Exploring Exam Scores with Finite Mixture Models!

The Background:

     I just recently taught a session of CJ 292 - Introduction to Research Methods. This is the first time I have ever taught a class of my own, so I was understandably excited (my students - it was a mixed bag). As part of the class, I tried to collect as much data from my students as possible. I created a survey to measure their interest and prior knowledge of research methods and statistics before the class started. Additionally, I had all of their graded classwork to examine after the course was finished. In general, I was very pleased with how the class went. Everyone passed the course, and the class average was about an 80%. The histograms below show the distribution of scores for each of the 3 exams.

Scores for exam 1, 2 and 3. With the exception of a few low scorers on the first exam, the scores are pretty consistently around the 75-80% range.

Scores for exam 1, 2 and 3. With the exception of a few low scorers on the first exam, the scores are pretty consistently around the 75-80% range.

     Many analyses performed are what we call "between-subjects" - that is, the comparisons are between the sum of some variable for each unit of analysis.
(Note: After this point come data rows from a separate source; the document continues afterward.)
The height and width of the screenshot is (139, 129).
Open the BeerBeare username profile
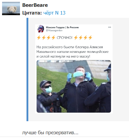(x=35, y=5)
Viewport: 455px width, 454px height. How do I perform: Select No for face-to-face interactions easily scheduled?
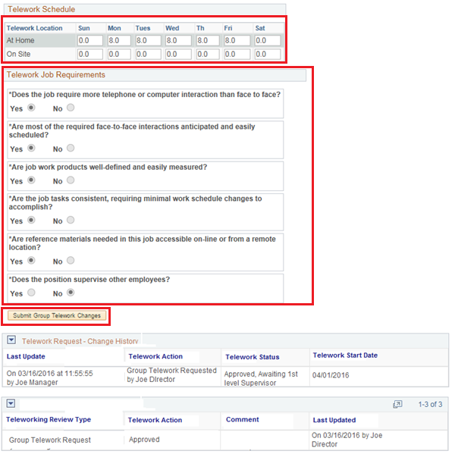(71, 148)
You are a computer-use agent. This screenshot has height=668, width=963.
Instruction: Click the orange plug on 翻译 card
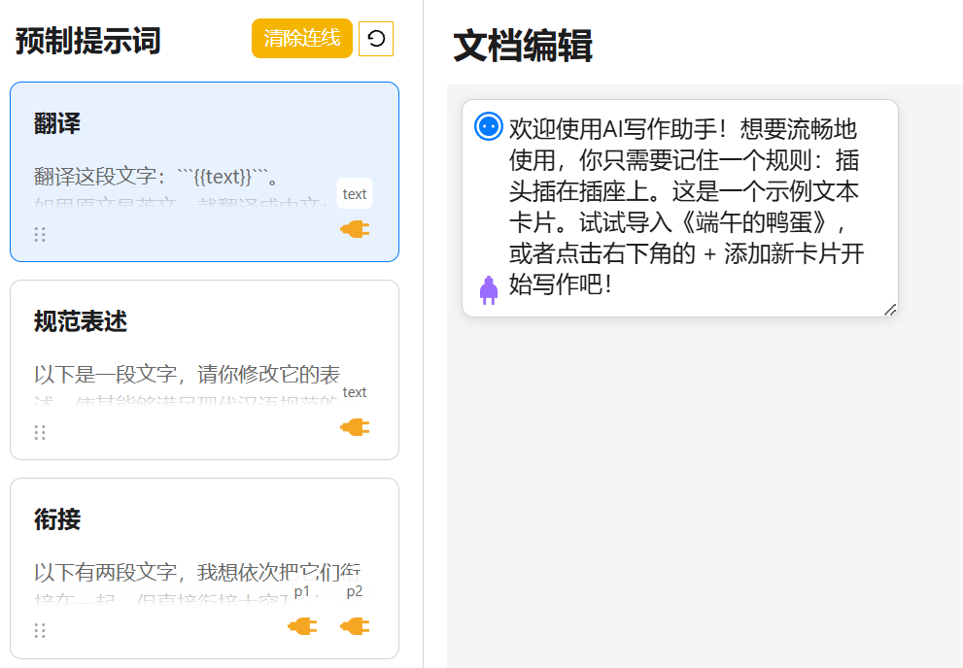pos(355,229)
In this case, a between-subjects design might simply look at the average exam score between students. While this would be a valid analysis, it isn't particularly interesting. Furthermore, it doesn't really tell us much more than the histograms reveal - there are some high scorers, some low scorers, and a large group of people somewhere in the middle. This is what we often call informally a bell curve.

     Of course, what I was really interested in was how the scores of individual students changed over time. My general thought was that most students who did well at the beginning of the course would continue to do well, and those who did poorly would continue to do poorly.In order to do this, I would need to perform a "within-subjects" design, where I look at how each individual's exam score changes over time.

Mixture Modeling

     In statistics we most often examine data which come from a single probability distribution. For instance, a Poisson regression assumes the data come from a single data generating process which has a constant mean and variance. But what do we do if our data has several sub-populations? In our case, my assumption is that there are several "latent" sub-groups of exam-takers, rather than there being a single group which will generally perform the same on all three exams. Finite mixture models are a good way of identifying latent subgroups, and we can use this format to apply it longitudinally.

     In criminology, Jones, Nagin, and Roeder (1999) developed a way to identify latent groups over time which is generally called "group-based trajectory models." In their case, they looked at the offending behavior of adolescents as they aged. What they found was that most youth followed a trajectory of increasing offending behavior around the mid-to-late teen years, which then dropped off as they "aged-out" of crime. Other researchers have extended this research to identify groups of street blocks which have varying rates of crime over time (Weisburd, Bushway, Lum, & Yang, 2004). However, there's nothing about this method which has to be applied to a criminology context. In this case I use a similar methodology to look at individual changes of exam scores.

Changes in Exam Scores

 In R I used the 'lcmm' package to fix a 3 group mixture model to exam scores. The three time periods corresponded to each of the three exams - so for each individual I had 3 measurement taken. Because I only had 108 observations (36 students x 3 exams) I utilized a linear time trend and linear link function. I assumed the model residuals would be approximately Gaussian as well.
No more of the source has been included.